Violent Crime Rising Again, FBI Reports


 
June 13, 2006


 
News Summary
For the first time in five years, the violent-crime rate in the U.S. is on the rise, the FBI said.

Murders increased 4.8 percent, part of an overall violent-crime rate increase of 2.5 percent, Fox News reported June 12.
The increase was the largest for a single year since 1991, and experts blamed complacency and the decline of prevention programs and initiatives to put more police on the streets and control the spread of guns.

Significant spikes in murder numbers were seen in Houston, Philadelphia, and Houston. However, murder rates declined in Detroit, Los Angeles, and New York. Officials estimated that there were 16,900 more murder victims in the U.S. in 2005 than in the previous year.

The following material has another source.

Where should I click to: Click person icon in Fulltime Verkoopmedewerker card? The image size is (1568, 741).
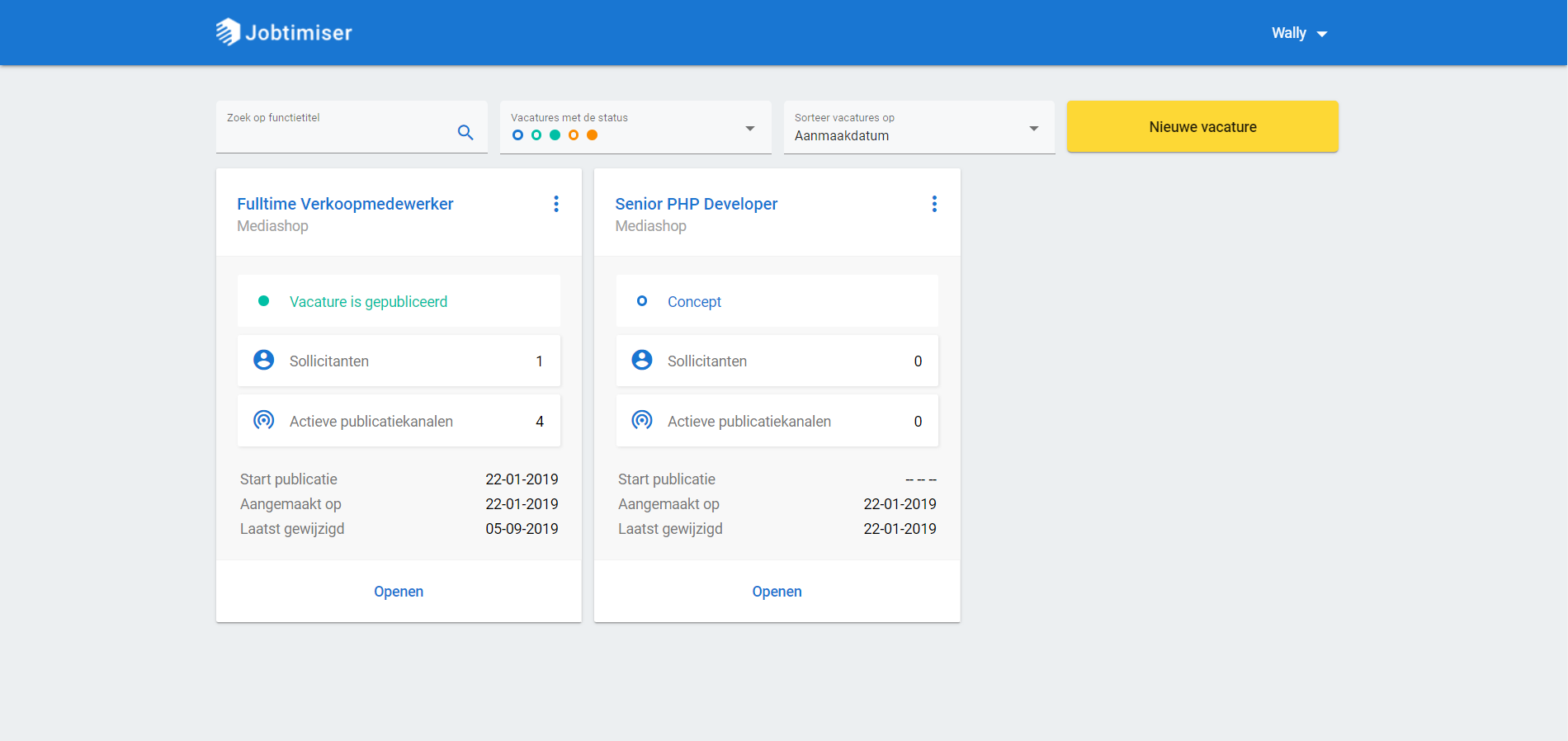pos(264,360)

"We see that budgets for policing are being slashed and the federal government has gotten out of that business," said James Alan Fox, a criminal-justice professor at Northeastern University. "Funding for prevention at the federal level and many localities are down and the (National Rifle Association) has renewed strength."

Robberies rose 4.5 percent, while aggravated assault increased 1.9 percent; rapes, however, declined 1.9 percent.

The U.S. violent crime rate peaked in 1992, then declined through about 2000; it has remained relatively stable since then.